(Entries on target coordinates)
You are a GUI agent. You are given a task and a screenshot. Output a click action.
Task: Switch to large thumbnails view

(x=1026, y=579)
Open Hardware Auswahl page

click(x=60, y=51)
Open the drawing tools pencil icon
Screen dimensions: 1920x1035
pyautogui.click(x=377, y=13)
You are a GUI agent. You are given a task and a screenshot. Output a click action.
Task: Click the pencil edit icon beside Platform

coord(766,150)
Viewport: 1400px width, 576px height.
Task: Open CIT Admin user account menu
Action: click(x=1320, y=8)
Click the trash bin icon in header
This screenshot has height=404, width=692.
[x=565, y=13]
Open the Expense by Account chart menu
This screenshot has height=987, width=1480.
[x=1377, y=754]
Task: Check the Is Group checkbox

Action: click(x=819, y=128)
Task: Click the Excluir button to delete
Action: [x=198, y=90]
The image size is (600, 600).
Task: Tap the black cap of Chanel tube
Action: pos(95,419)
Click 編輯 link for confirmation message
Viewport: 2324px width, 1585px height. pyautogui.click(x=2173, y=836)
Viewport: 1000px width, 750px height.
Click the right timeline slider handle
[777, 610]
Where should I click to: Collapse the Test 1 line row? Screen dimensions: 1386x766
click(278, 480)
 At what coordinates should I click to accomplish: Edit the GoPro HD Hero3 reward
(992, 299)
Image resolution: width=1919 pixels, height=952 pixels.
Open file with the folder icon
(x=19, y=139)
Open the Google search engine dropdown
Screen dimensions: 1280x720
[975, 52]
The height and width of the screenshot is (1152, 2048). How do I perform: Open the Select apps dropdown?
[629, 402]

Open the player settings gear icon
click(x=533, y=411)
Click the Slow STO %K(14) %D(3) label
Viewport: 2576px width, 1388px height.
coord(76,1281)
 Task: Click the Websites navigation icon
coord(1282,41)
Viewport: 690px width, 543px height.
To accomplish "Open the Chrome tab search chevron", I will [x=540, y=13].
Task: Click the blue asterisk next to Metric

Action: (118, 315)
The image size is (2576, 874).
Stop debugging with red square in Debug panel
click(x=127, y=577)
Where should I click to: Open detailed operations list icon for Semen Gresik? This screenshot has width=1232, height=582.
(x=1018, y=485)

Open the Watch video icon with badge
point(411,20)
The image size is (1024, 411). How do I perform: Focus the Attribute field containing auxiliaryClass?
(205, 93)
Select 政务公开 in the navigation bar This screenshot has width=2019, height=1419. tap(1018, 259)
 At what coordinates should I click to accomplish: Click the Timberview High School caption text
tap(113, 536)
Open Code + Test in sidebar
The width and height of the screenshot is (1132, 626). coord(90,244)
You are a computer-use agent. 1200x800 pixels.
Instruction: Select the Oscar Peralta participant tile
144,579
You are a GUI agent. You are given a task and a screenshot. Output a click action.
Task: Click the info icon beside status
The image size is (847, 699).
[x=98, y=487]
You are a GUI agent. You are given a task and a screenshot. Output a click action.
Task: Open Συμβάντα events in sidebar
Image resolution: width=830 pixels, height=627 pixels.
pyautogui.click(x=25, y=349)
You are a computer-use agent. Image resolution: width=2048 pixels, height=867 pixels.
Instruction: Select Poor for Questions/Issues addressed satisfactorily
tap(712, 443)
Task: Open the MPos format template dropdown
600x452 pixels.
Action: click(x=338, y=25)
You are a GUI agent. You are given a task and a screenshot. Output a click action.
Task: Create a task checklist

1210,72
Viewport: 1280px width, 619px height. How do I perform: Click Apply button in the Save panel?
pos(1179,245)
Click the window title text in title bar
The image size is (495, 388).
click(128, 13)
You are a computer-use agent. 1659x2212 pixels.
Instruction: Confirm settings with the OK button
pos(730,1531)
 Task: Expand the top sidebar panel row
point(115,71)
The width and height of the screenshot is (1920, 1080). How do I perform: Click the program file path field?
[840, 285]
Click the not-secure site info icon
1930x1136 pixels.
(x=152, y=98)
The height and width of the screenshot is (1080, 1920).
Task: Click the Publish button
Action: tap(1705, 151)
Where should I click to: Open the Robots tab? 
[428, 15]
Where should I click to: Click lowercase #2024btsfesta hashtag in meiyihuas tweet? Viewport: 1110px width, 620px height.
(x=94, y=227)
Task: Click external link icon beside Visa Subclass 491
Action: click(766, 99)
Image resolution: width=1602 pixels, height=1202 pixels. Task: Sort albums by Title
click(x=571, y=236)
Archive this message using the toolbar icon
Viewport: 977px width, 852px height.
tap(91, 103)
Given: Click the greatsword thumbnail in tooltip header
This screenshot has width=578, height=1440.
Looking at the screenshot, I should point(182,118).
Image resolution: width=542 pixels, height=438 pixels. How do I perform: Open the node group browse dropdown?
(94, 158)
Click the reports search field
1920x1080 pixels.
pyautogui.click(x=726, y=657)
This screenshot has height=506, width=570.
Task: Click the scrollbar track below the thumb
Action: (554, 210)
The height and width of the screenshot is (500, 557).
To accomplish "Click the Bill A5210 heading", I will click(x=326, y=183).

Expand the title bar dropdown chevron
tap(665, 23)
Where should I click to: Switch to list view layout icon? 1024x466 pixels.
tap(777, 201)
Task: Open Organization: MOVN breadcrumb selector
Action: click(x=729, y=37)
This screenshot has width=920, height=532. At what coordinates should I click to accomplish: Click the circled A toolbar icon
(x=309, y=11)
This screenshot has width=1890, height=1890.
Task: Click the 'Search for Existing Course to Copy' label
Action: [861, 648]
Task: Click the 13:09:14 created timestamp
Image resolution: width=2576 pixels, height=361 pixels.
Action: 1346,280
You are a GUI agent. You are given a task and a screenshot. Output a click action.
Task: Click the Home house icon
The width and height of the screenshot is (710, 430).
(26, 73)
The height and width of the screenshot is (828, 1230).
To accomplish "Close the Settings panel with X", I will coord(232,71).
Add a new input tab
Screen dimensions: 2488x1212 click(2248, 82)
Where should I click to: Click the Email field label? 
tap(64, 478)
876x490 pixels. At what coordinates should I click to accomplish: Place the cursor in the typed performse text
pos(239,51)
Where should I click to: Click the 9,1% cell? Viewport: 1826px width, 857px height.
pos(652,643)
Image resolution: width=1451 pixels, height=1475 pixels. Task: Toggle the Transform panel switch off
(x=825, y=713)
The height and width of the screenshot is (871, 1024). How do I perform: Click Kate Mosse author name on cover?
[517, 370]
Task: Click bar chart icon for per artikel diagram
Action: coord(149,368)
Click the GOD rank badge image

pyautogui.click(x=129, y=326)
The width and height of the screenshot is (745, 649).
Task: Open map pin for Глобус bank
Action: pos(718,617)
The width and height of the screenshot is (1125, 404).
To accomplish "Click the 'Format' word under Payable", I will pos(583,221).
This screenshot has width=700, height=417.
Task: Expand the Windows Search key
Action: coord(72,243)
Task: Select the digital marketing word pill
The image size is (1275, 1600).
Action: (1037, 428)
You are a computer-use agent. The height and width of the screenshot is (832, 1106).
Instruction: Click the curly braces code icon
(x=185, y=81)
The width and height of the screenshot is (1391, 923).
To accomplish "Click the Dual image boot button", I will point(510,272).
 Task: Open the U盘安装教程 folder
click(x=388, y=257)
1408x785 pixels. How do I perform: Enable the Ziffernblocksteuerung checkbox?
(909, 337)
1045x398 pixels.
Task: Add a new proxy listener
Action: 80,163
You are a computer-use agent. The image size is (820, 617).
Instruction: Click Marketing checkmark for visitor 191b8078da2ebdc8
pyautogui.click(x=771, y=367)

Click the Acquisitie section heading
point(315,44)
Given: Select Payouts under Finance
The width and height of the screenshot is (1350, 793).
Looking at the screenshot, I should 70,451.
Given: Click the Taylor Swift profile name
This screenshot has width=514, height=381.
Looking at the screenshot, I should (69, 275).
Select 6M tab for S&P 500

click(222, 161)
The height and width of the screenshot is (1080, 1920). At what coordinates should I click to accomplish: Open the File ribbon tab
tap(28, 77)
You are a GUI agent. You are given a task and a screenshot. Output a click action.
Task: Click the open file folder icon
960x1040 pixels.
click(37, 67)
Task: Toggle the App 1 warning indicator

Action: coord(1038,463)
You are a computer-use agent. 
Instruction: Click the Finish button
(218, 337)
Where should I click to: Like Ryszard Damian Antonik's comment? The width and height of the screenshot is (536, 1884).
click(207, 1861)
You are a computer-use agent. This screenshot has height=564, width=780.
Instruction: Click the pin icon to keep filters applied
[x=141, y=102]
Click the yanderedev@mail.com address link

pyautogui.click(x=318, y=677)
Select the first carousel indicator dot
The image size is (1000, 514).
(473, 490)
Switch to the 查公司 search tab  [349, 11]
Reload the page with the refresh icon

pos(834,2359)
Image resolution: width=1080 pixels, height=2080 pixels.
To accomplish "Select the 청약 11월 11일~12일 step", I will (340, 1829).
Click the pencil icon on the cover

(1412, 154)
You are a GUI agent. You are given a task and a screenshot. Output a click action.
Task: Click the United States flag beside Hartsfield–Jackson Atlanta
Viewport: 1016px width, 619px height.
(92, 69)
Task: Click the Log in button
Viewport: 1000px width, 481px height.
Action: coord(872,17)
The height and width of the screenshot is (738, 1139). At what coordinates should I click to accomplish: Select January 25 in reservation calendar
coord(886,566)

Task description -> Locate each line in the entries above that includes the word "dimensions" and copy those lines out in full.

The result ->
Screen dimensions: 1920x1035
Where should I click to: Collapse the Test 1 line row? Screen dimensions: 1386x766
Screen dimensions: 1280x720
Screen dimensions: 2488x1212 click(2248, 82)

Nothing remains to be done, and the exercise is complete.